Radius, can you over come your phobia of trains long enough to get to staines


----------



## Pottsy (12 Mar 2009)

I'll get on the same train mentioned above as it goes through Twickenham.


----------



## redjedi (12 Mar 2009)

*Engineering work in the Wimbledon area on Saturday 4 and Sunday 5 April 2009*

http://www.southwesttrains.co.uk/SWTrains/Timetablesearch/ServiceAlterations.htm

Hopefully it won't affect anyone too much, but my sly plan of getting a train to Staines is out the window as it will take almost as long to cycle.

Clapham to Staines looks to be alright, but I would probably take an earlier train.


----------



## Bollo (12 Mar 2009)

redjedi said:


> *Engineering work in the Wimbledon area on Saturday 4 and Sunday 5 April 2009*
> 
> http://www.southwesttrains.co.uk/SWTrains/Timetablesearch/ServiceAlterations.htm
> 
> ...



I've been caught by that diversion before and it really is a ballache.

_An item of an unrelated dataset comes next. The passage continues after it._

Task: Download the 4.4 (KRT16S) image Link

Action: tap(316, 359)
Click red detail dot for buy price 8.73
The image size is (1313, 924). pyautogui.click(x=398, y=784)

The train pretty much does walking pace between Waterloo and Woking. It also buggers people coming from London for the IoW Randonnee.


----------



## Davywalnuts (12 Mar 2009)

Peter, hi, yeah, those two hills are the only major ones of note, with the Camberley one being alot more of a pain! Egham hill am now used to but am sure will scare a few! hehehe! 

DJ, i've never seen a buffet car on the trains coming through here, were not that priviledged, but, there is shops right by the station and if you want, a M&S and Waitrose in town or a Sainsburys that we fly past about 2 mins into the Journey.. I like that method too! hehehe!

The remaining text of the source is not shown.